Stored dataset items
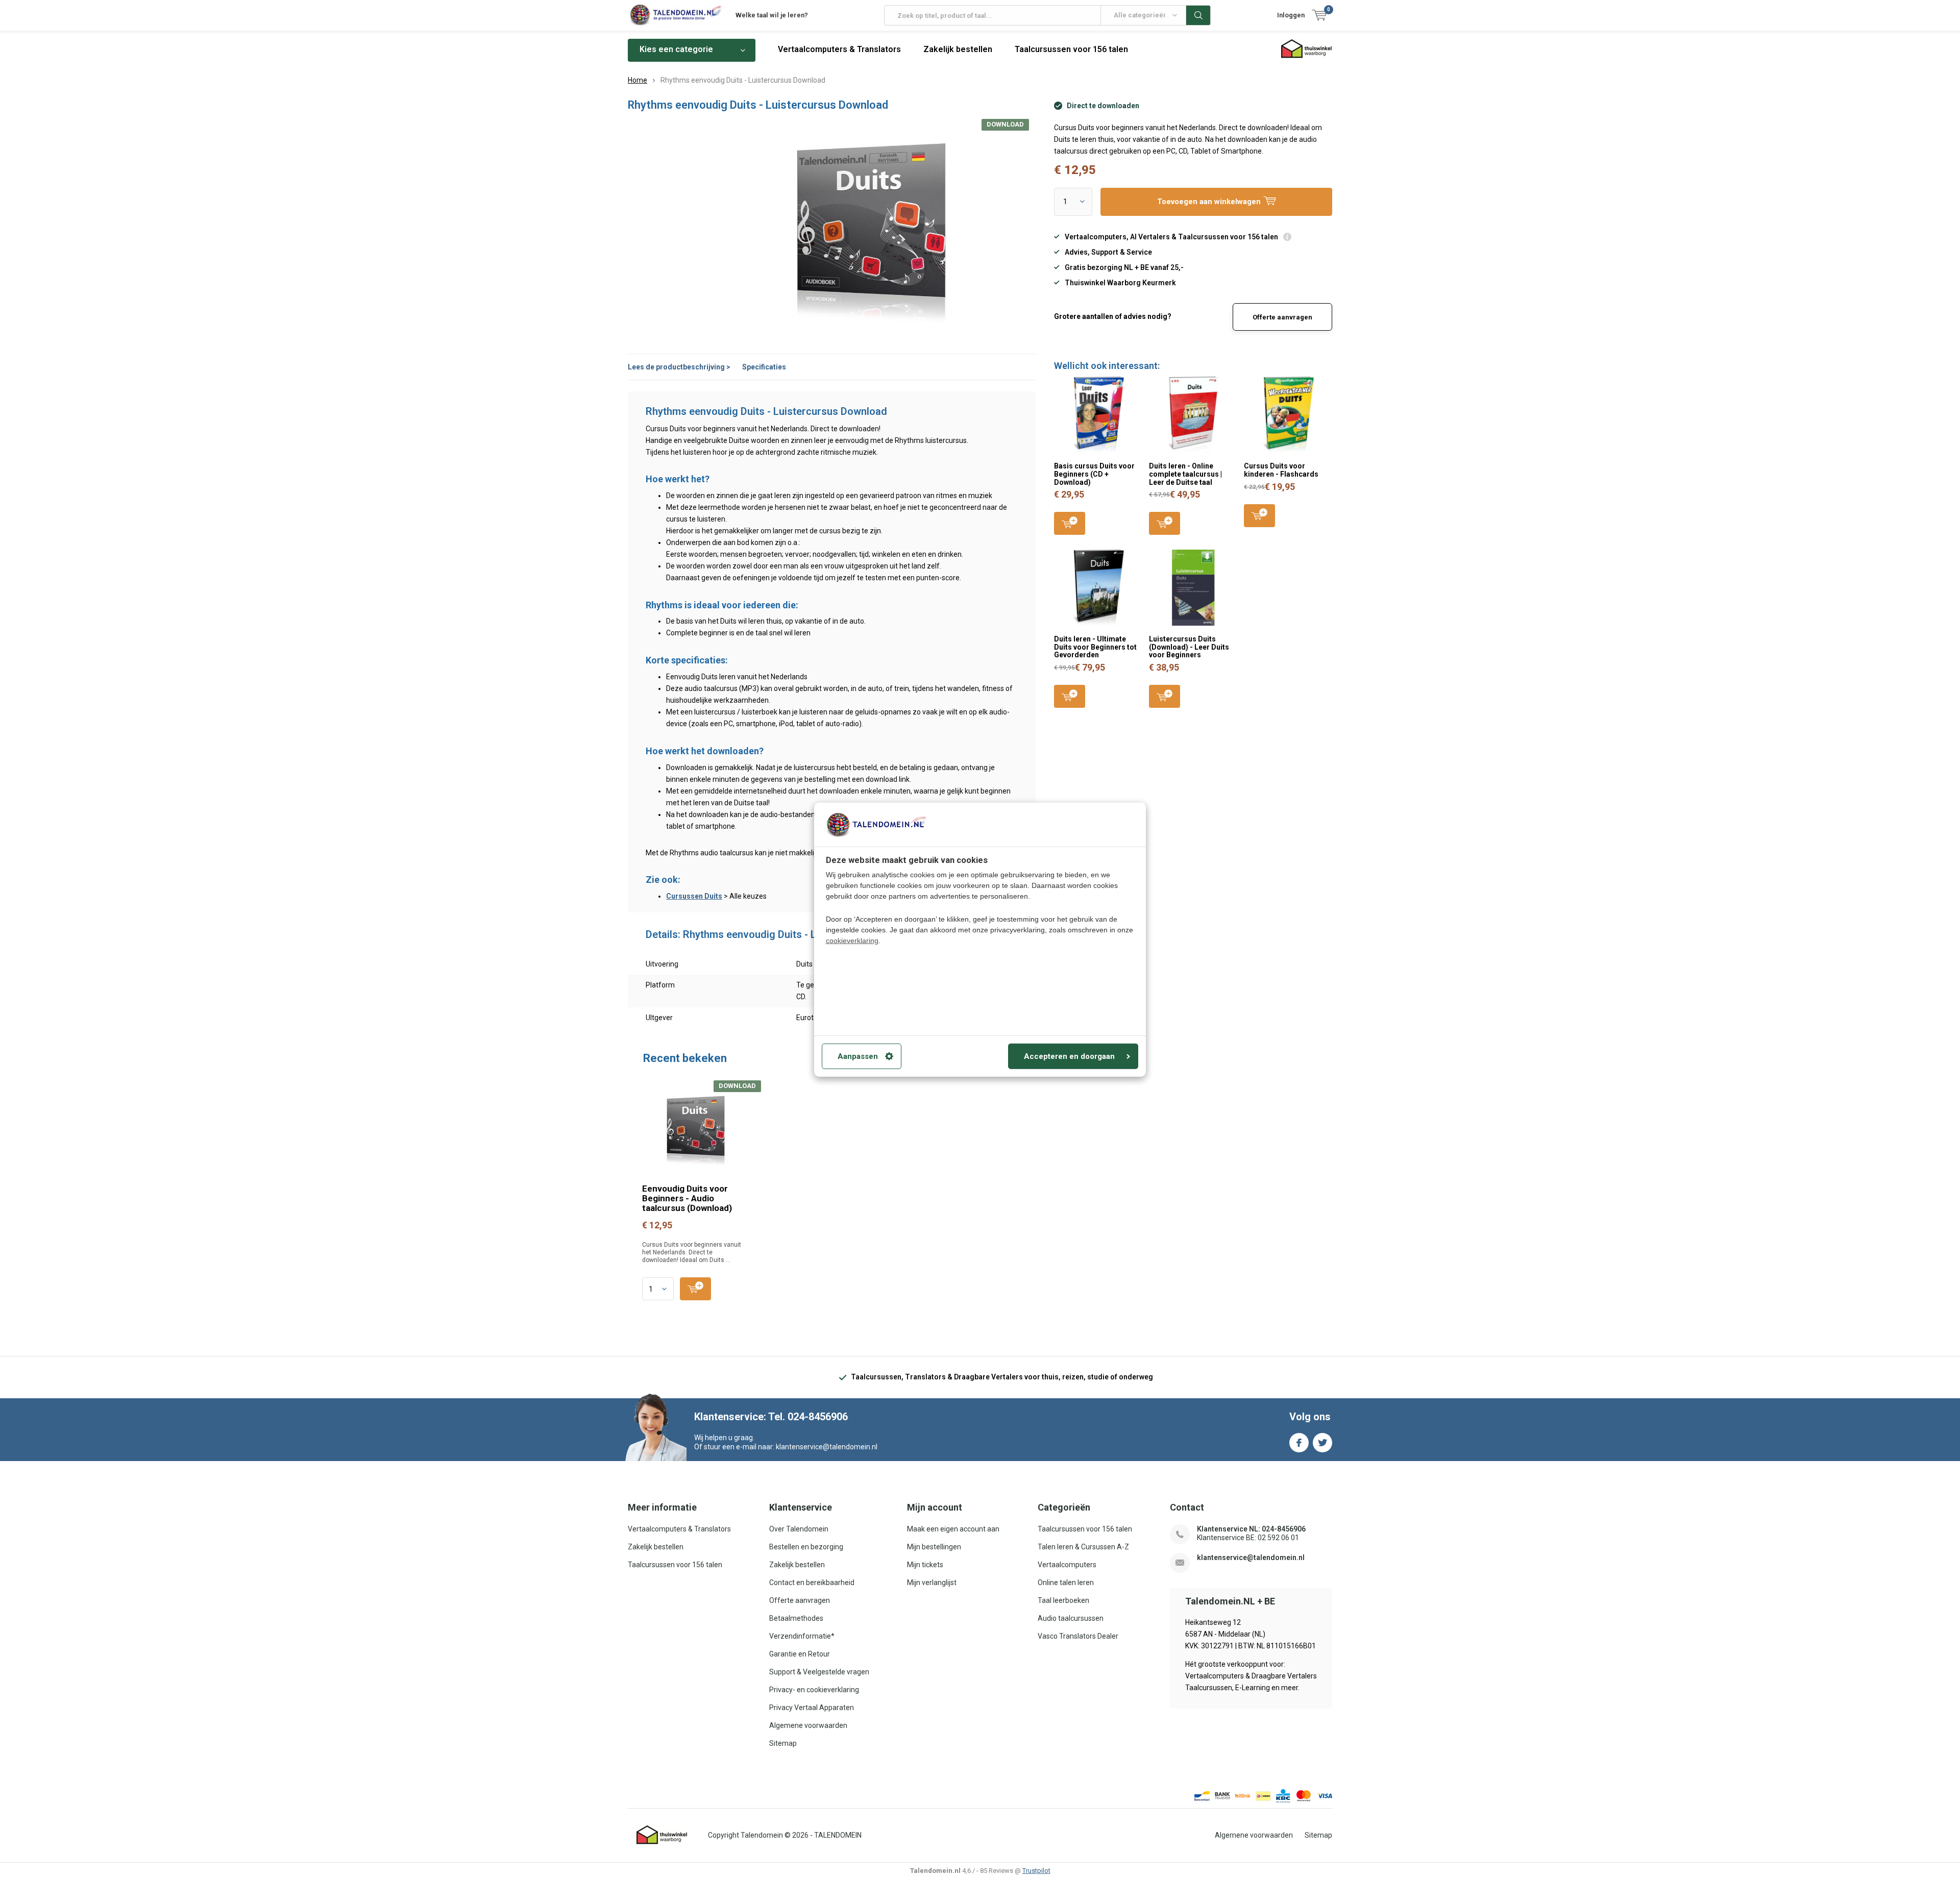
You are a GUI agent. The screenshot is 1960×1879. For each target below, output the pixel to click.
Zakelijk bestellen (957, 49)
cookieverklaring (852, 940)
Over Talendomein (798, 1529)
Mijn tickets (925, 1565)
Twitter (1322, 1442)
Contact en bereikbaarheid (811, 1582)
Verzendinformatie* (802, 1636)
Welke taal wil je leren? (772, 15)
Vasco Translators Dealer (1078, 1636)
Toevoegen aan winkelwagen (1069, 523)
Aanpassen (858, 1055)
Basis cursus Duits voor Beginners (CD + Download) (1094, 474)
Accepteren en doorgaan (1069, 1055)
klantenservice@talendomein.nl (1251, 1557)
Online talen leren (1066, 1582)
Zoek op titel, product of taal (1198, 15)
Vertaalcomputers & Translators (839, 49)
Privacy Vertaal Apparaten (811, 1707)
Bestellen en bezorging (806, 1547)
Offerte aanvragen (1282, 317)
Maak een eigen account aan (953, 1529)
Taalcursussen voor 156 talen (1071, 49)
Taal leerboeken (1063, 1600)
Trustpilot (1036, 1870)
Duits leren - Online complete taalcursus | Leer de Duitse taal (1185, 474)
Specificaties (764, 367)
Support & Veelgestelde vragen (819, 1672)
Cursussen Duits (694, 896)
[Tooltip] (1287, 238)
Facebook (1299, 1442)
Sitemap (783, 1743)
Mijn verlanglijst (932, 1582)
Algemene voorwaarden (808, 1725)
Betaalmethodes (796, 1618)
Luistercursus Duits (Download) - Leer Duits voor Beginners (1189, 647)
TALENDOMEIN (838, 1835)
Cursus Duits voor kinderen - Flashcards (1281, 470)
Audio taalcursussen (1071, 1618)
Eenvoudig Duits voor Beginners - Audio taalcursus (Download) (687, 1198)
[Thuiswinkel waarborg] (662, 1835)
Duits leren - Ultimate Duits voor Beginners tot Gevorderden (1095, 647)
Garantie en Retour (799, 1654)
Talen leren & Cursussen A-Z (1083, 1547)
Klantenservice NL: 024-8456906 (1251, 1529)
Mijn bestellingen (934, 1547)
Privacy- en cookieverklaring (814, 1690)
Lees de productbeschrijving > (679, 367)
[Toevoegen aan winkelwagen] (695, 1288)
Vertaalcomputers (1067, 1565)
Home (637, 80)
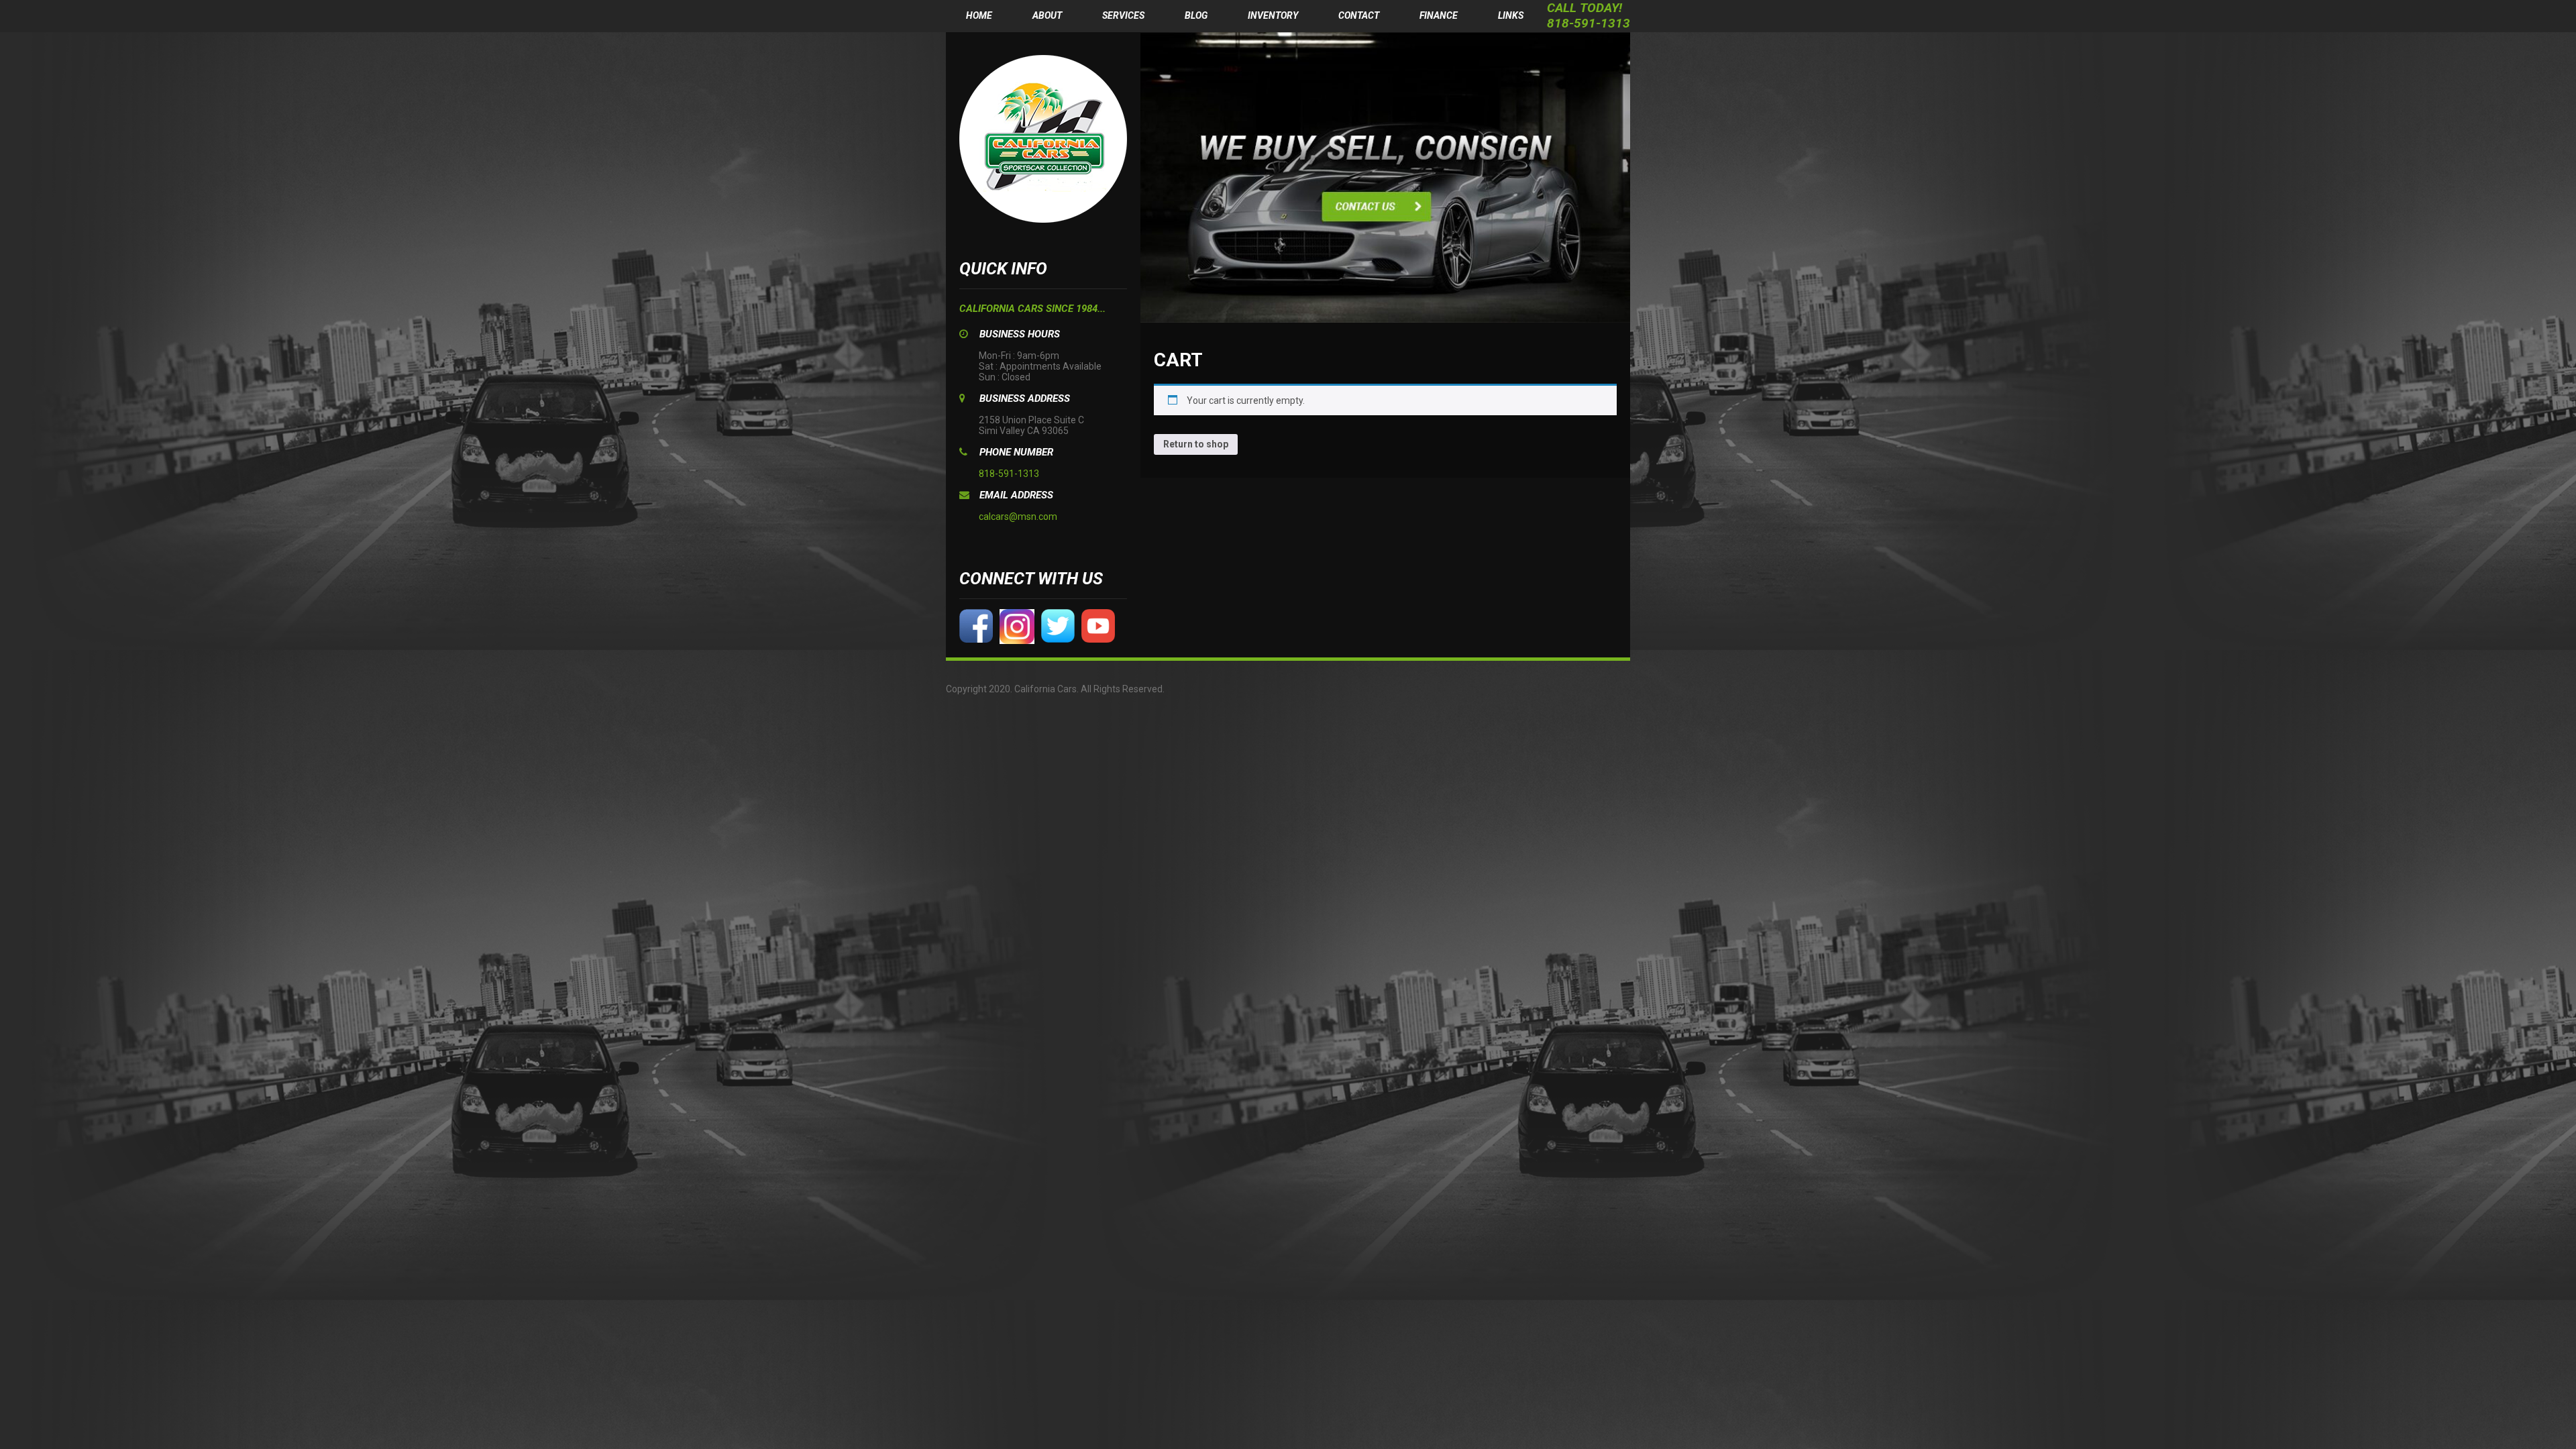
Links (1510, 15)
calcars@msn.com (1018, 516)
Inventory (1273, 15)
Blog (1196, 15)
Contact (1358, 15)
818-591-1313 (1009, 473)
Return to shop (1195, 444)
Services (1123, 15)
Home (979, 15)
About (1047, 15)
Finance (1438, 15)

# [Work item]
In the copy, include all records verbatim but no images.

# [Written solution]
You are a GUI agent. The screenshot is 1960×1879. For each target below, output the pixel to click.
Zakelijk bestellen (957, 49)
cookieverklaring (852, 940)
Over Talendomein (798, 1529)
Mijn tickets (925, 1565)
Twitter (1322, 1442)
Contact en bereikbaarheid (811, 1582)
Verzendinformatie* (802, 1636)
Welke taal wil je leren? (772, 15)
Vasco Translators Dealer (1078, 1636)
Toevoegen aan winkelwagen (1069, 523)
Aanpassen (858, 1055)
Basis cursus Duits voor Beginners (CD + Download) (1094, 474)
Accepteren en doorgaan (1069, 1055)
klantenservice@talendomein.nl (1251, 1557)
Online talen leren (1066, 1582)
Zoek op titel, product of taal (1198, 15)
Vertaalcomputers & Translators (839, 49)
Privacy Vertaal Apparaten (811, 1707)
Bestellen en bezorging (806, 1547)
Offerte aanvragen (1282, 317)
Maak een eigen account aan (953, 1529)
Taalcursussen voor 156 talen (1071, 49)
Taal leerboeken (1063, 1600)
Trustpilot (1036, 1870)
Duits leren - Online complete taalcursus | Leer de Duitse taal (1185, 474)
Specificaties (764, 367)
Support & Veelgestelde vragen (819, 1672)
Cursussen Duits (694, 896)
[Tooltip] (1287, 238)
Facebook (1299, 1442)
Sitemap (783, 1743)
Mijn verlanglijst (932, 1582)
Algemene voorwaarden (808, 1725)
Betaalmethodes (796, 1618)
Luistercursus Duits (Download) - Leer Duits voor Beginners (1189, 647)
TALENDOMEIN (838, 1835)
Cursus Duits voor kinderen - Flashcards (1281, 470)
Audio taalcursussen (1071, 1618)
Eenvoudig Duits voor Beginners - Audio taalcursus (Download) (687, 1198)
[Thuiswinkel waarborg] (662, 1835)
Duits leren - Ultimate Duits voor Beginners tot Gevorderden (1095, 647)
Garantie en Retour (799, 1654)
Talen leren & Cursussen A-Z (1083, 1547)
Klantenservice NL: 024-8456906 (1251, 1529)
Mijn bestellingen (934, 1547)
Privacy- en cookieverklaring (814, 1690)
Lees de productbeschrijving > (679, 367)
[Toevoegen aan winkelwagen] (695, 1288)
Vertaalcomputers (1067, 1565)
Home (637, 80)
Links (1510, 15)
calcars@msn.com (1018, 516)
Inventory (1273, 15)
Blog (1196, 15)
Contact (1358, 15)
818-591-1313 (1009, 473)
Return to shop (1195, 444)
Services (1123, 15)
Home (979, 15)
About (1047, 15)
Finance (1438, 15)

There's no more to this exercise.